Y es que en su versión más modesta (Audi A6 e-tron Advanced), disponemos ya de 326 CV que nos dan para pasar de cero a 100 km/h en 6,0 segundos, si bien en este caso la batería es de sólo 75,8 kWh netos. La versión performance constituye el siguiente escalón, ya con la batería grande y 381 CV, que nos permiten hacer el “cero a 100” en 5,4 segundos.
Si añadimos un motor delantero y, por tanto, tracción total quattro, la potencia asciende a 462 CV, y el 0-100 se reduce a 4,5 segundos. Finalmente, el Audi S6 e-tron quattro, nuevamente con dos motores, declara 551 CV y pasa de cero a 100 km/h en 3,9 segundos; 0,2 segundos menos que un Ferrari F40, por poner un ejemplo.

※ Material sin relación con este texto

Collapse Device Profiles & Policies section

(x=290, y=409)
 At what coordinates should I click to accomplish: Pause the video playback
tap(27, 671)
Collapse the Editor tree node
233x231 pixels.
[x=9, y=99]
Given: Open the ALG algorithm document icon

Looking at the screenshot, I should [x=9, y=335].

A todo esto, como cabría esperar, el coche se apoya bien, reacciona con fidelidad a las órdenes dadas al volante, frena con un agradable mordiente y ofrece un razonable compromiso entre el confort y la contención de las oscilaciones de la carrocería. La masa, no obstante, está ahí, y una fuerte compresión de los muelles en un badén (por ejemplo), devolverá una inevitablemente intensa extensión de estos elementos elásticos, si bien los amortiguadores hacen su trabajo manteniendo el statu quo de manera irreprochable.


La vida a bordo en el Audi A6 e-tron
Así que en este nuevo Audi A6 e-tron encontramos un claro salto en materia de eficiencia y, por tanto, de practicidad, si lo comparamos con la “primera generación” de los e-tron de Audi. Recordemos que cuando salió al mercado, tras el verano de 2018, el entonces llamado e-tron “a secas” (hoy Audi Q8 e-tron) apenas superaba los 400 km de autonomía con una batería de 86,5 kWh netos.

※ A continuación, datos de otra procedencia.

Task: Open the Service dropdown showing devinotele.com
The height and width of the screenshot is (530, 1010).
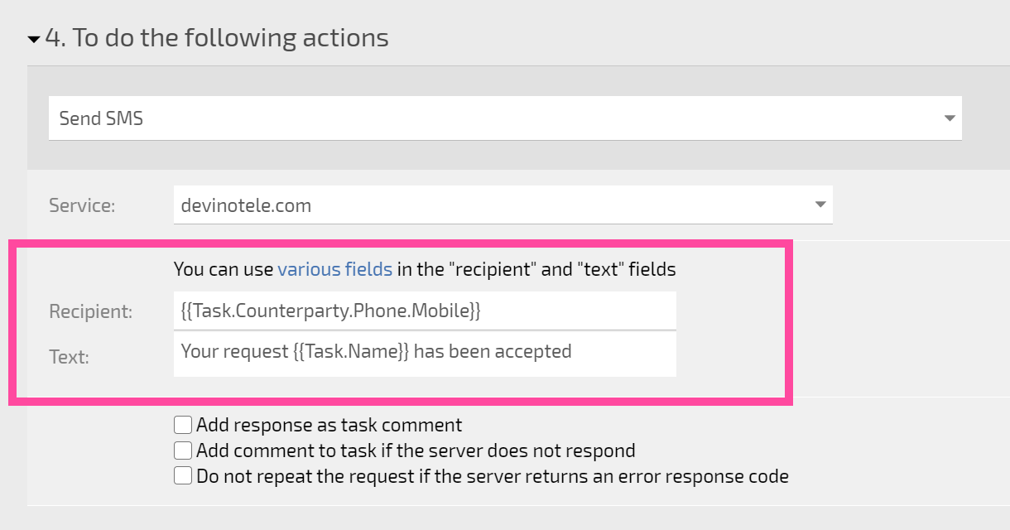Action: coord(503,205)
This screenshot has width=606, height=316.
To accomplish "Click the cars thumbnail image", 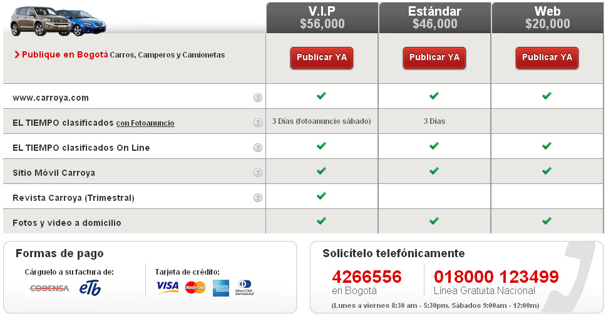I will point(58,21).
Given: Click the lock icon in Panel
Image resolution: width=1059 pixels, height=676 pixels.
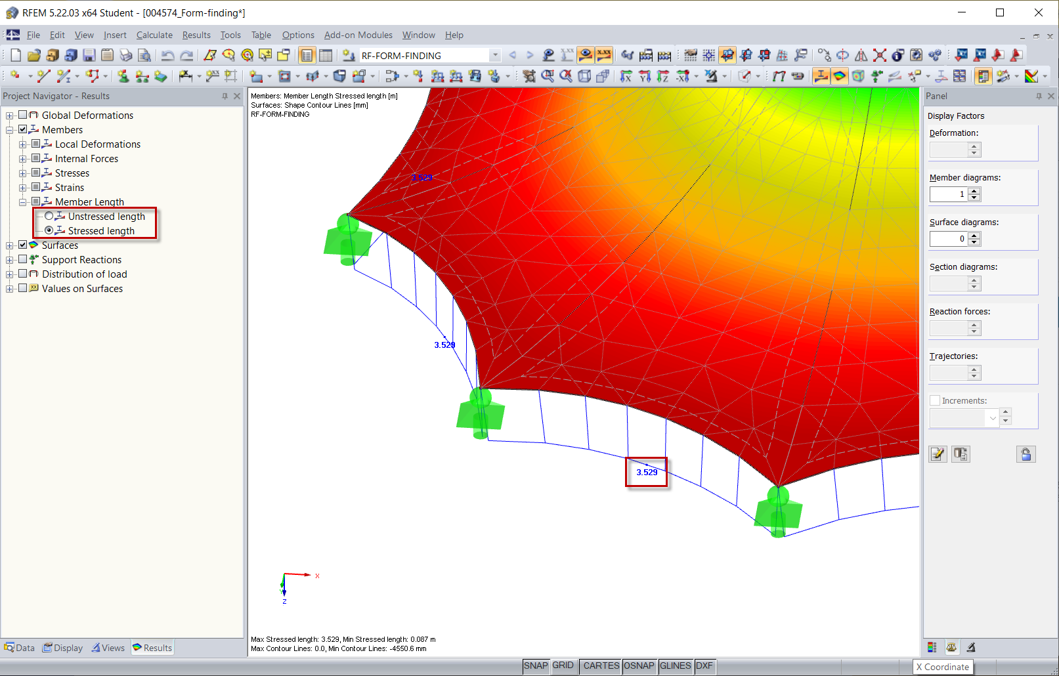Looking at the screenshot, I should tap(1026, 454).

Buena parte de esta mejora se debe al empleo de la nueva plataforma Premium Platform Electric, desarrollada desde cero para vehículos exclusivamente eléctricos, que (entre otras cosas) permite ubicar las baterías en los bajos, entre los ejes, en la posición óptima.
De cara al usuario del vehículo, la PPE se traduce en una distancia entre ejes lo más amplia posible (2,95 metros), que permite disponer de unas plazas traseras con abundante espacio para las piernas. El piso, no obstante, queda bastante elevado con respecto a la cadera, y si los ocupantes de las plazas delanteras llevan sus asientos a la posición más baja no podremos aprovechar ese hueco con las punteras de los zapatos.
Dicho esto, la experiencia a bordo es la que cabe esperar de un vehículo de su precio, que, por cierto, oscila entre los 67.980 euros y los 106.810 euros. No son baratos, pero teniendo en cuenta el plus de prestaciones que ofrecen respecto a las versiones térmicas, pueden considerarse como razonables, ya que la gama del Audi A6 térmico (C8) aún a la venta, tampoco es barata, partiendo de los 61.860 euros.